> **ACTION ITEM**:
From the first line to the last, repeat the data exactly and drop the pictures.

> **RECORD EXTRACTS**:
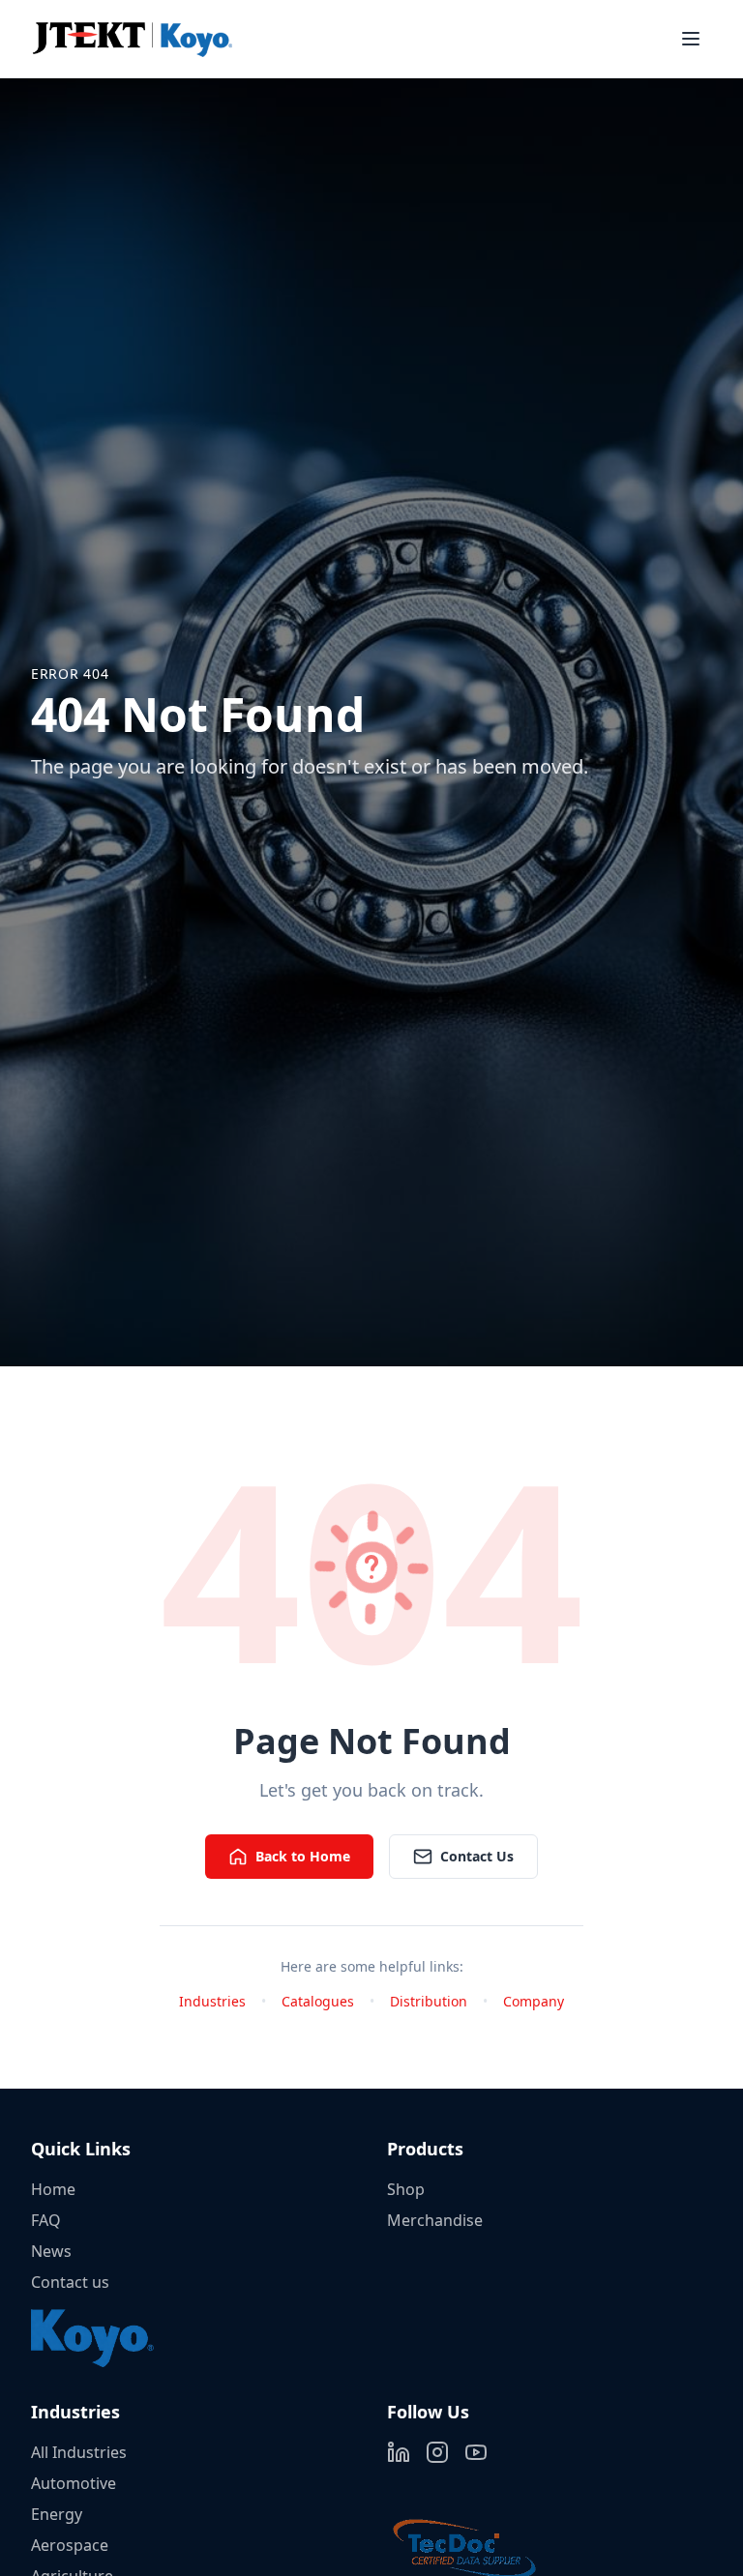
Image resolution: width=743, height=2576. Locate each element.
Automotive (73, 2483)
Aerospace (69, 2545)
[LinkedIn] (398, 2452)
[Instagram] (437, 2452)
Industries (212, 2001)
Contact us (70, 2282)
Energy (56, 2514)
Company (533, 2001)
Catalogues (318, 2001)
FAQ (46, 2220)
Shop (406, 2189)
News (51, 2251)
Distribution (428, 2001)
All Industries (79, 2452)
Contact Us (477, 1856)
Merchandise (435, 2220)
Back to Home (302, 1856)
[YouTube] (476, 2452)
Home (53, 2189)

> **ANSWER SECTION**:
Image resolution: width=743, height=2576. Locate each element.
Automotive (73, 2483)
Aerospace (69, 2545)
[LinkedIn] (398, 2452)
[Instagram] (437, 2452)
Industries (212, 2001)
Contact us (70, 2282)
Energy (56, 2514)
Company (533, 2001)
Catalogues (318, 2001)
FAQ (46, 2220)
Shop (406, 2189)
News (51, 2251)
Distribution (428, 2001)
All Industries (79, 2452)
Contact Us (477, 1856)
Merchandise (435, 2220)
Back to Home (302, 1856)
[YouTube] (476, 2452)
Home (53, 2189)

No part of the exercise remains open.